Additional confirmatory testing via enzyme assays and molecular genetic testing is required for follow-up of abnormal results.

Clinical Reference

1. Jinnah HA, Friedmann T. Lesch-Nyhan disease and its variants. In: Valle D, Antonarakis S, Ballabio A, Beaudet AL, Mitchell GA, eds. The Online Metabolic and Molecular Bases of Inherited Disease. McGraw-Hill; 2019. Accessed January 4, 2024. Available at https://ommbid.mhmedical.com/content.aspx?sectionid=225089443

2. Nyhan WL, Hoffmann GF, Al-Aqeel AI, Barshop BA. Introduction to the disorders of purine and pyrimidine metabolism. Atlas of Inherited Metabolic Diseases. 4th ed. CRC Press; 2020:495-495

3. Balasubramaniam S, Duley JA, Christodoulou J. Inborn errors of purine metabolism: clinical update and therapies. J Inherit Metab Dis. 2014;37(5):669-686

4.. Balasubramaniam S, Duley JA, Christodoulou J. Inborn errors of pyrimidine metabolism: clinical update and therapy. J Inherit Metab Dis. 2014;37(5):687-698

5. Misko AL, Liang Y, Kohl JB, Eichler F. Delineating the phenotypic spectrum of sulfite oxidase and molybdenum cofactor deficiency.
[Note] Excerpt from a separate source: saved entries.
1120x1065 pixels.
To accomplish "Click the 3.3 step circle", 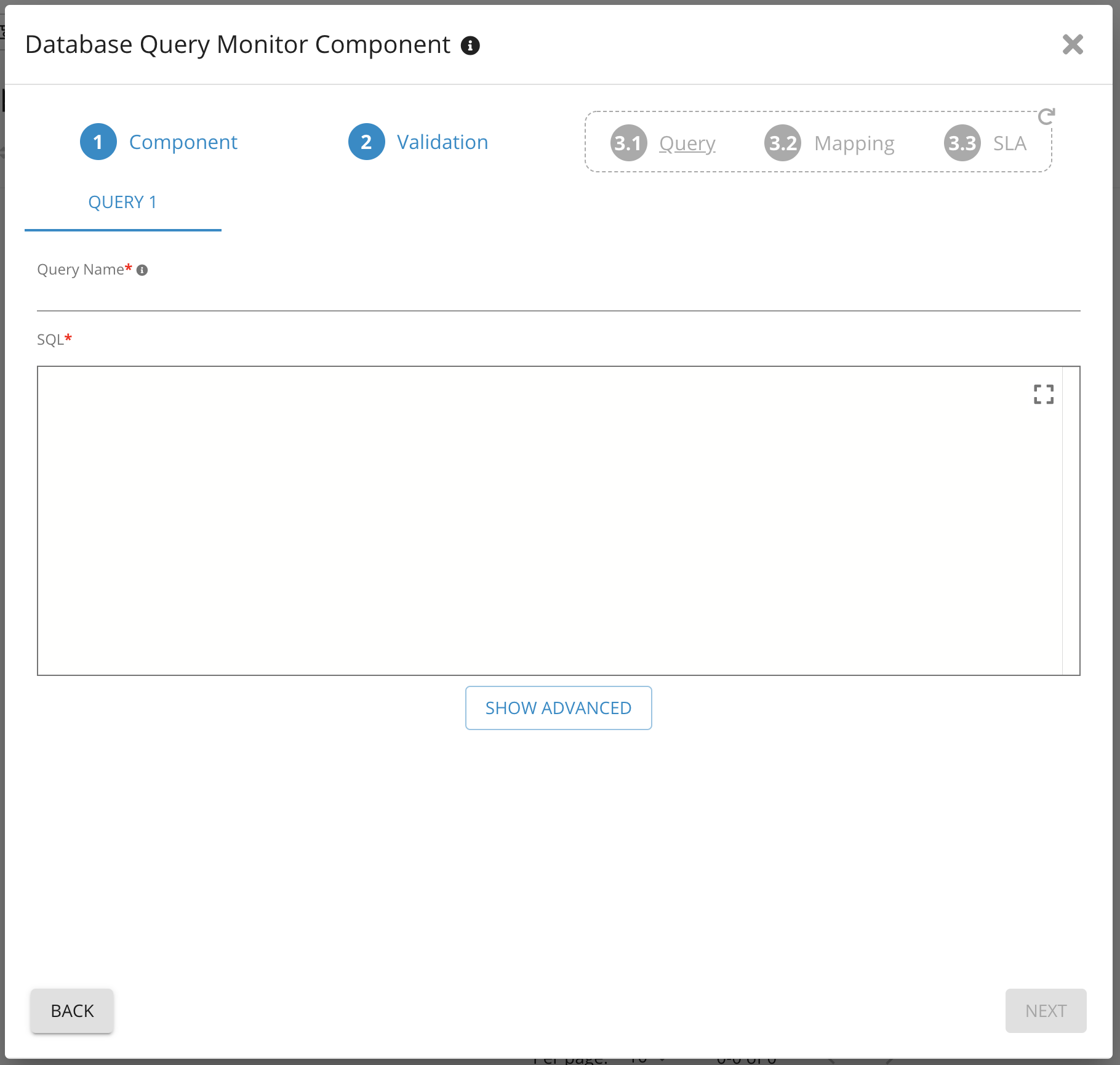I will 962,143.

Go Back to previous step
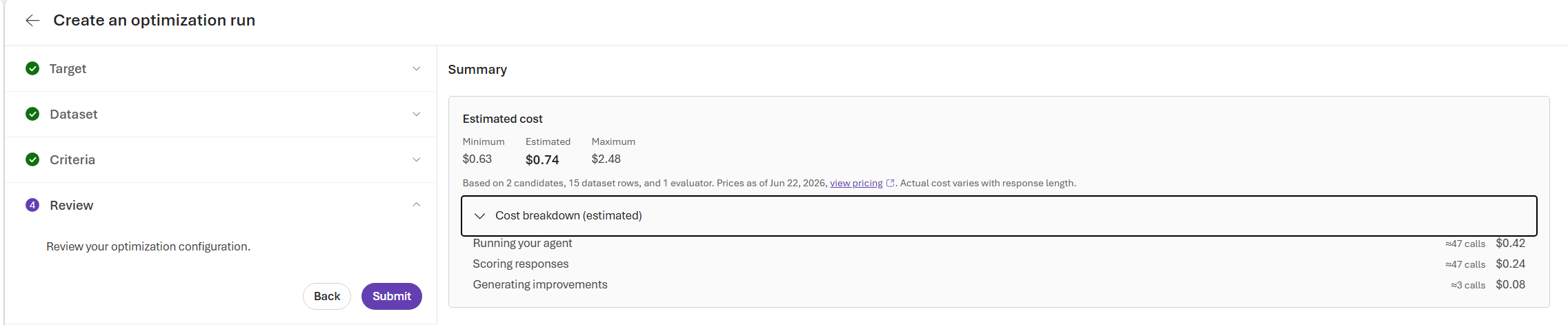coord(327,296)
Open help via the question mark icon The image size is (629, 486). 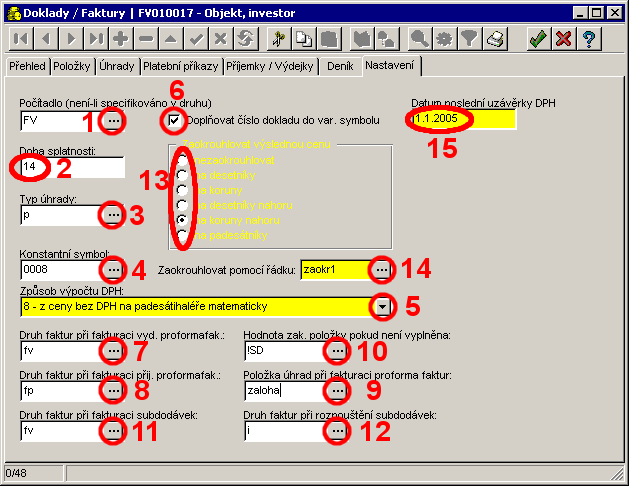click(590, 39)
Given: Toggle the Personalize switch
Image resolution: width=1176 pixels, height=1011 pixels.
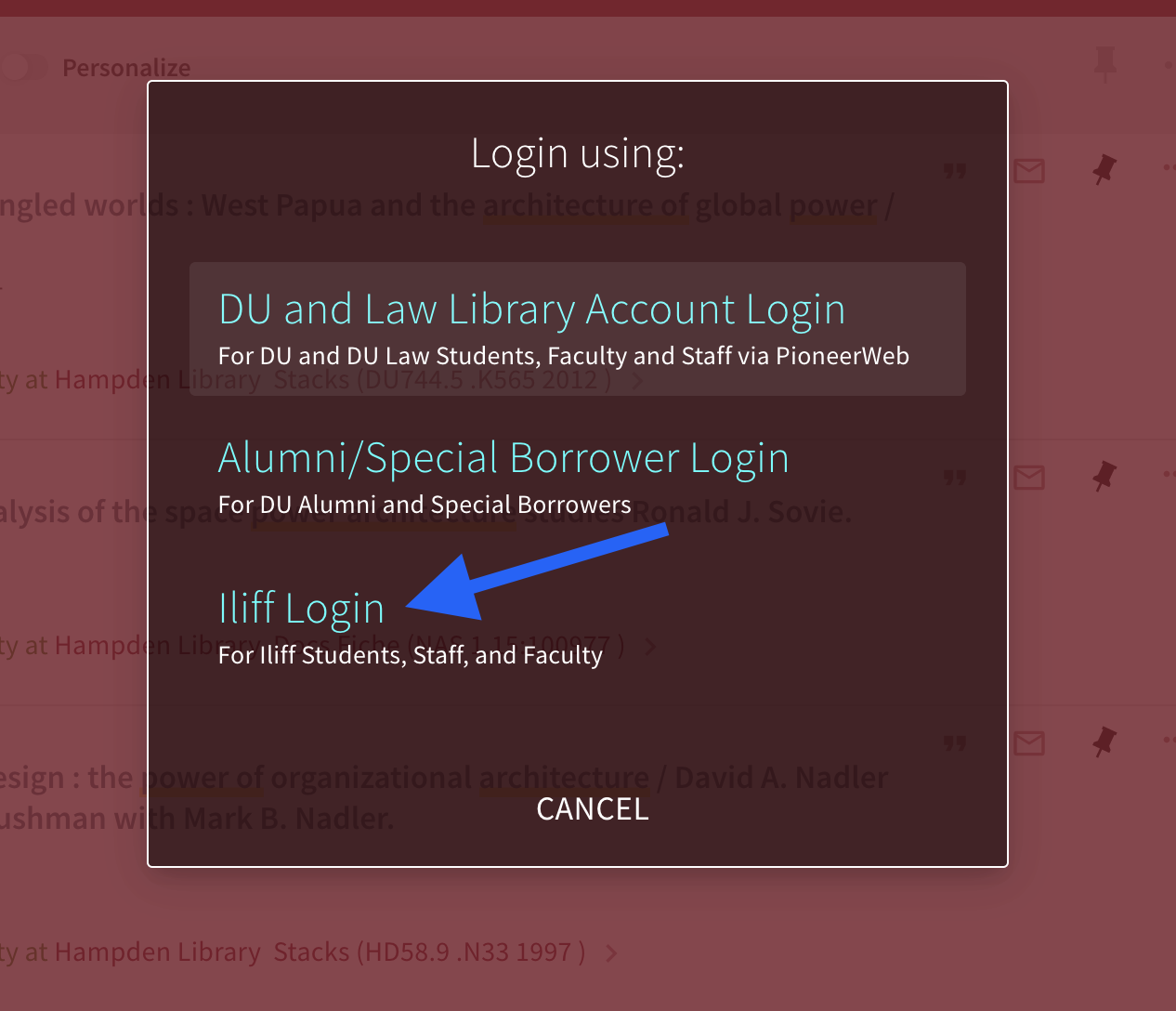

Neurol Genet. 2020;6(4):e486

Method Description

Diluted, filtered urine is mixed with an internal standard mixture and analyzed for uracil, thymine, adenine, hypoxanthine, xanthine, orotic, dihydroorotic, deoxythymidine, deoxyuridine, thymidine, uridine deoxyadenosine, deoxyinosine, deoxyguanosine, adenosine, inosine, guanosine, 5-aminoimidazole-4-carboxamide 1-beta-D-ribofuranoside, succinyladensoine, S-sulfocysteine, dihydrouracil, dihydrothymine, n-carbamoyl-beta-alanine, and N-carbamoyl-beta-aminoisobutyric acid by liquid chromatography-tandem mass spectrometry. The ratios of the extracted peak areas of the purine and pyrimidine analytes to the added internal standards are used to calculate the concentration of purines and pyrimidines present in the sample.(la Marca G, Casetta B, Malvagia S, et al. Implementing tandem mass spectrometry as a routine tool for characterizing the complete purine and pyrimidine metabolic profile in urine samples. J Mass Spectrom. 2006;41[11]:1442-1452; Monostori P, Klinke G, Hauke J, et al. Extended diagnosis of purine and pyrimidine disorders from urine: LC MS/MS assay development and clinical validation. PLoS One. 2019;14[2]:e0212458. doi:10.1371/journal.pone.0212458)

Report Available

3 to 7 days

Specimen Retention Time

1 month

Test Classification

This test was developed and its performance characteristics determined by Mayo Clinic in a manner consistent with CLIA requirements. It has not been cleared or approved by the US Food and Drug Administration.